* _Pixel coordinate grounding data_:
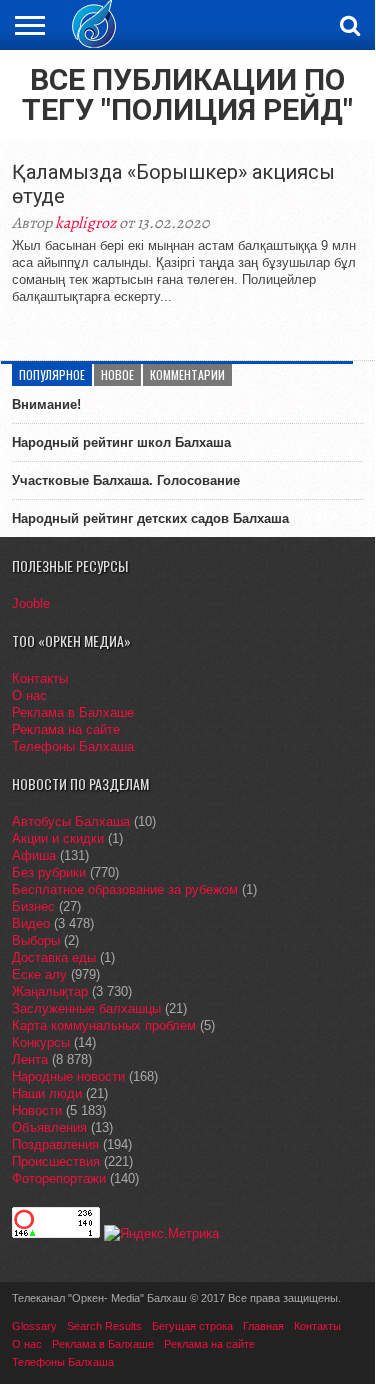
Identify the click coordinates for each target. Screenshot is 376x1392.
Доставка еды (54, 957)
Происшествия (56, 1161)
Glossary (34, 1326)
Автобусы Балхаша (71, 821)
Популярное (52, 374)
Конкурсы (41, 1042)
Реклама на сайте (66, 729)
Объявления (49, 1127)
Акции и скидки (58, 838)
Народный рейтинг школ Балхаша (121, 442)
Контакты (40, 678)
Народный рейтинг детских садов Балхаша (150, 518)
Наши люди (47, 1093)
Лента (30, 1059)
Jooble (31, 603)
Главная (263, 1326)
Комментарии (187, 374)
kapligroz (85, 223)
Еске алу (39, 974)
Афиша (34, 855)
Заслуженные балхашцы (86, 1008)
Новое (117, 374)
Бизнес (33, 906)
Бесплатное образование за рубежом (125, 889)
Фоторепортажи (59, 1178)
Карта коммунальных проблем (104, 1025)
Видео (31, 923)
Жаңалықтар (50, 991)
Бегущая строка (192, 1326)
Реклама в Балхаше (73, 712)
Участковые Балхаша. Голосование (126, 480)
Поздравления (55, 1144)
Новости (37, 1110)
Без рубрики (49, 872)
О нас (29, 695)
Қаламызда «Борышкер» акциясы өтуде (173, 184)
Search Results (104, 1326)
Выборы (36, 940)
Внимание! (46, 404)
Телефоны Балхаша (73, 746)
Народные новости (68, 1076)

* _Work request_: Reproduce, word for word, the lines of the data from the one that contains "Карта коммунальных проблем (104, 1025)" to the end, both ends included.

* _Task answer_:
Карта коммунальных проблем (104, 1025)
Видео (31, 923)
Жаңалықтар (50, 991)
Бегущая строка (192, 1326)
Реклама в Балхаше (73, 712)
Участковые Балхаша. Голосование (126, 480)
Поздравления (55, 1144)
Новости (37, 1110)
Без рубрики (49, 872)
О нас (29, 695)
Қаламызда «Борышкер» акциясы өтуде (173, 184)
Search Results (104, 1326)
Выборы (36, 940)
Внимание! (46, 404)
Телефоны Балхаша (73, 746)
Народные новости (68, 1076)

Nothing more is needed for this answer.